I believe the question divides into two parts:

1. How many rolls to make a "point" of 2 or more dice with the same number.
2. How many rolls of the remaining dice to achieve that "point".

Given that the rolls of dice are independent geometrically distributed variables we can use:

1. $P(Y)$ is the geometric probability distribution of the number $Y=X−1$ of failures before the first success, supported on the set $\{0,1,2,3,...\}$ in setting the "point". The expected value of this is $E_1=\frac{1−p}{p}$, where p is the probability of setting the point (i.e. getting a pair or better).

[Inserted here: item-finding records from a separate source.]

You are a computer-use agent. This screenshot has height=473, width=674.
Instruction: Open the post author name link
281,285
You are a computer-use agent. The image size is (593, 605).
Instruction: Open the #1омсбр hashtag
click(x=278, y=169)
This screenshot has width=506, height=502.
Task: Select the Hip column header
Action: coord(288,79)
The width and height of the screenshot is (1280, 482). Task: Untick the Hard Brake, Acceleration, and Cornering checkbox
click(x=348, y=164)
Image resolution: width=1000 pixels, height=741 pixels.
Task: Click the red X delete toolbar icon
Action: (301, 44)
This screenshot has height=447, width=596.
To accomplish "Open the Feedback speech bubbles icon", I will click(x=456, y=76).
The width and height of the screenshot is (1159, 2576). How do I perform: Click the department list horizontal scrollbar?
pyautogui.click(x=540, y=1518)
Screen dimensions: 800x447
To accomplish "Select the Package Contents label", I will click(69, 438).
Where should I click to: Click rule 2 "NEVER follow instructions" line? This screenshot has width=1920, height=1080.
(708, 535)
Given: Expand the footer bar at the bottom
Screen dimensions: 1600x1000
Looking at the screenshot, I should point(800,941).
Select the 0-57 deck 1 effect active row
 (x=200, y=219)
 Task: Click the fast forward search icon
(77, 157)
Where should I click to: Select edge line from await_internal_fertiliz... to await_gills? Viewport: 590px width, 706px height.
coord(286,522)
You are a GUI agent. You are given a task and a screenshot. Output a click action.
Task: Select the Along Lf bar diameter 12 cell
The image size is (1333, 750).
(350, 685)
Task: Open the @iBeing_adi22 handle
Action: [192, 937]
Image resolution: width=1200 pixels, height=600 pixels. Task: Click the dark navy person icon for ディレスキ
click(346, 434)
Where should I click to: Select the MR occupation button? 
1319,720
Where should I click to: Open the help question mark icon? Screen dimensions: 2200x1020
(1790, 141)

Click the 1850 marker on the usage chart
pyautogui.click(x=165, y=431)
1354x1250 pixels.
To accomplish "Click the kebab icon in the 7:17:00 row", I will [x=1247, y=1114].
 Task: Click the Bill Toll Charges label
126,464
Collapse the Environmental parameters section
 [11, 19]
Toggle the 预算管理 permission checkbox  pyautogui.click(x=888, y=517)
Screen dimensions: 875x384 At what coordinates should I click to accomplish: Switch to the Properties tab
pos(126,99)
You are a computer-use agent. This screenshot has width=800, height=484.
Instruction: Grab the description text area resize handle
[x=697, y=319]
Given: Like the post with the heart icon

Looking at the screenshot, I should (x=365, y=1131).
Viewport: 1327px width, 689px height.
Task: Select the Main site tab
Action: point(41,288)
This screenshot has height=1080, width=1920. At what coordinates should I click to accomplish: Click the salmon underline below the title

2. $R(Z)$ is the distribution for the remaining dice ($r$) to converge on the point. This the maximum of $r$ i.i.d. geometric random variables with $q=\frac{1}{6}$. The answer to Expectation of the maximum of IID geometric random variables gives an expected value of $$\mathrm E_2=\sum_{k\geqslant0}(1-\mathrm P(Z\leqslant k))=\sum_{k\geqslant0}(1-\mathrm P(Y\leqslant k)^r)=\sum_{k\geqslant0}(1-(1-(1-q)^{k+1})^r).$$

The answers below have been checked against an empirical calculation of 999,999 results using a visual basic program. Empirical results are shown italicized.

$n=1$

Any number will do

$$E_1+E_2=0$$

$n=2$

\begin{align}E_1+E_2&=\frac{1-\left(1-\left(\frac{5}{6}\right)\right)}{1-\left(\frac{5}{6}\right)}+\sum_{k\geqslant0}(1-(1-(1-\frac{1}{6})^{k+1})^{2-2})\\ & =\frac{\left(\frac{5}{6}\right)}{\left(\frac{1}{6}\right)}\\ &=5\\ \end{align}

5.00 SD 5.48

I'm confident that this answer is correct since it only relies on setting the point, the term relating to the rolls of 0 dice to match it is 0 - which makes complete sense. Let's see how we go with $n=3$

\begin{align}E_1&=\frac{1-\left(1-\left(\frac{5}{6}\right)\left(\frac{4}{6}\right)\right)}{1-\left(\frac{5}{6}\right)\left(\frac{4}{6}\right)}\\ &=\frac{20}{16}\\ &=1.25 \end{align}

1.25 SD 1.68

\begin{align}E_2&=\sum_{k\geqslant0}(1-(1-(1-\frac{1}{6})^{k+1})^{3-2})\\ &=\sum_{k\geqslant0}\left(\frac{5}{6}\right)^{k+1}\\ &=\frac{1}{1-\frac{5}{6}}-1\\ &=5\ \end{align}

5.63 SD 5.49 - this is a little high but only by 0.11 SD

$$E_1+E_2=6.25$$

6.88 SD 5.74

Moving on to $n=4$

\begin{align}E_1&=\frac{1-\left(1-\left(\frac{5}{6}\right)\left(\frac{4}{6}\right)\left(\frac{3}{6}\right)\right)}{1-\left(\frac{5}{6}\right)\left(\frac{4}{6}\right)\left(\frac{3}{6}\right)}\\ &=\frac{60}{156}\\ &=0.38 \end{align}

0.39 SD .73

This is going down as expected, with more dice in play pairs are easier to come by.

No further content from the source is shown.